Interface element records
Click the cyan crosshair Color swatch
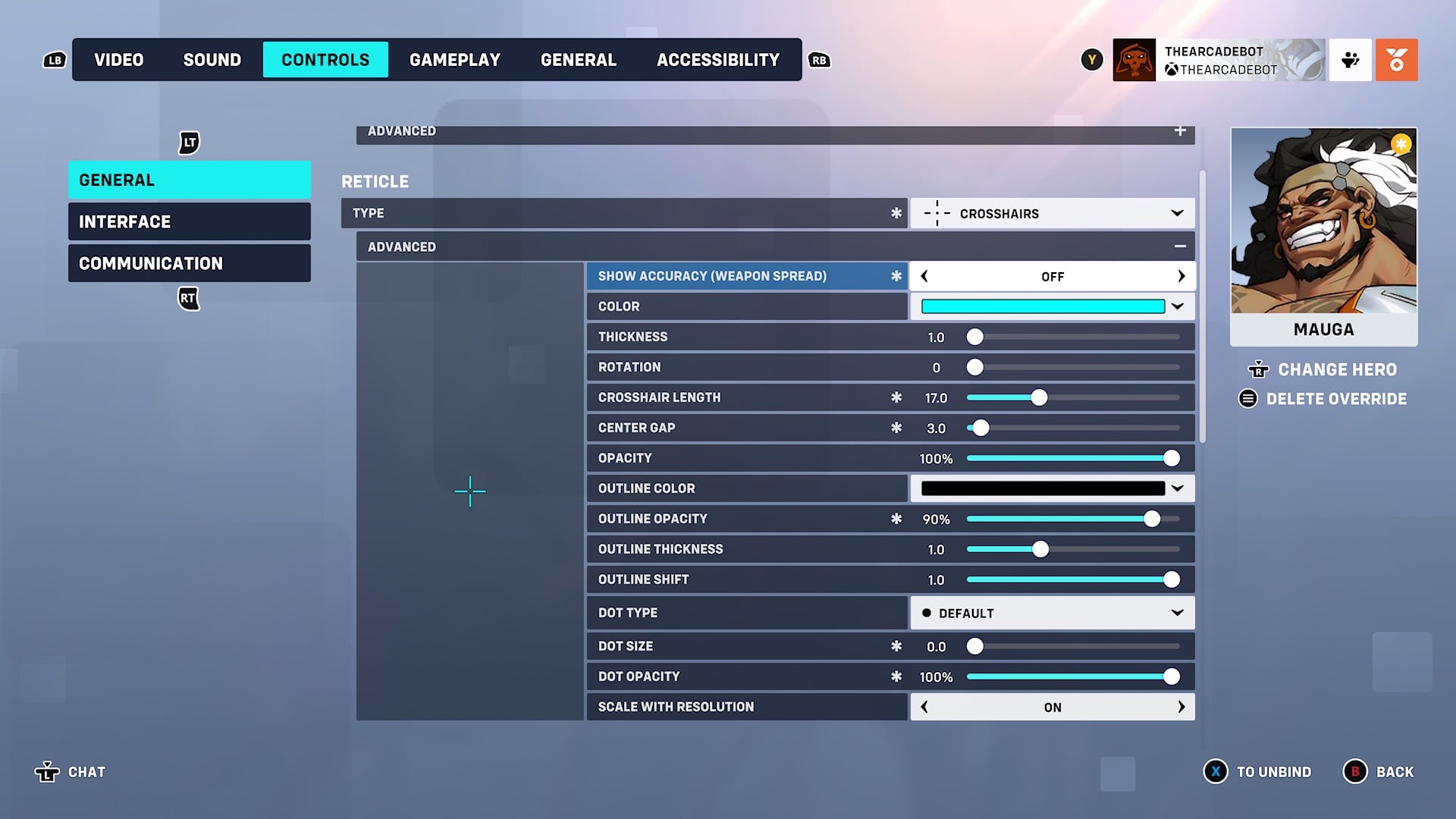 tap(1043, 306)
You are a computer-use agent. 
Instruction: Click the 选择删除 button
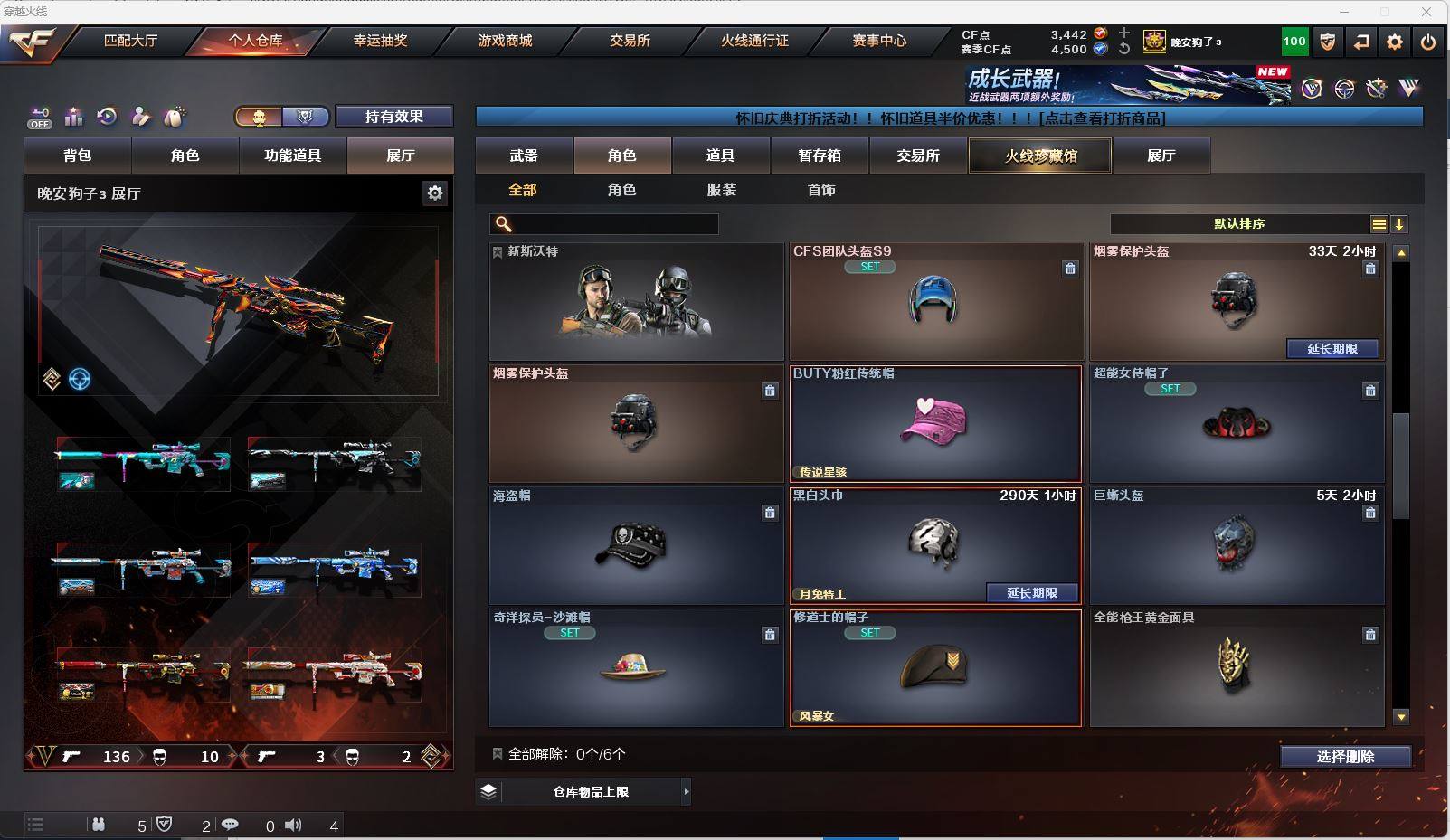(1345, 757)
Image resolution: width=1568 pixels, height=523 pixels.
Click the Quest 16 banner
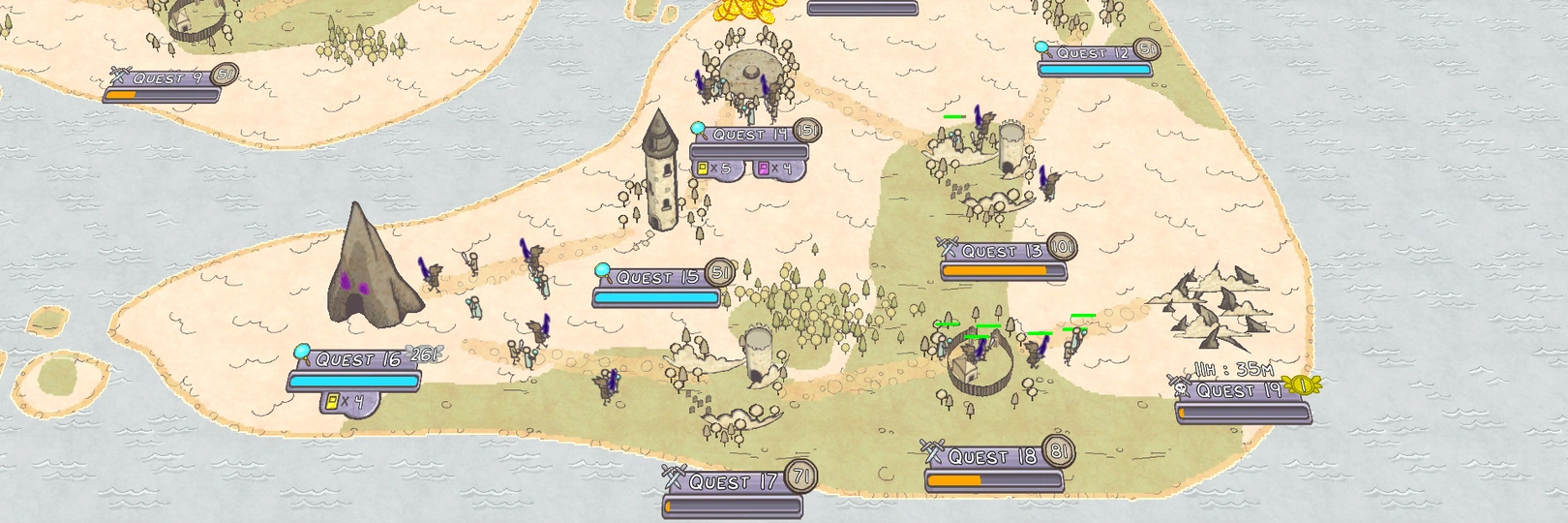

YOUR OBJECTIVE: Switch every "Click" in the lines above to "Select" and give the lines again with nothing else changed. Leave the pictures out.

TASK ANSWER:
Select the cyan crosshair Color swatch
 tap(1043, 306)
You are a computer-use agent. 
Instruction: Select the 选择删除 button
(1345, 757)
Image resolution: width=1568 pixels, height=523 pixels.
Select the Quest 16 banner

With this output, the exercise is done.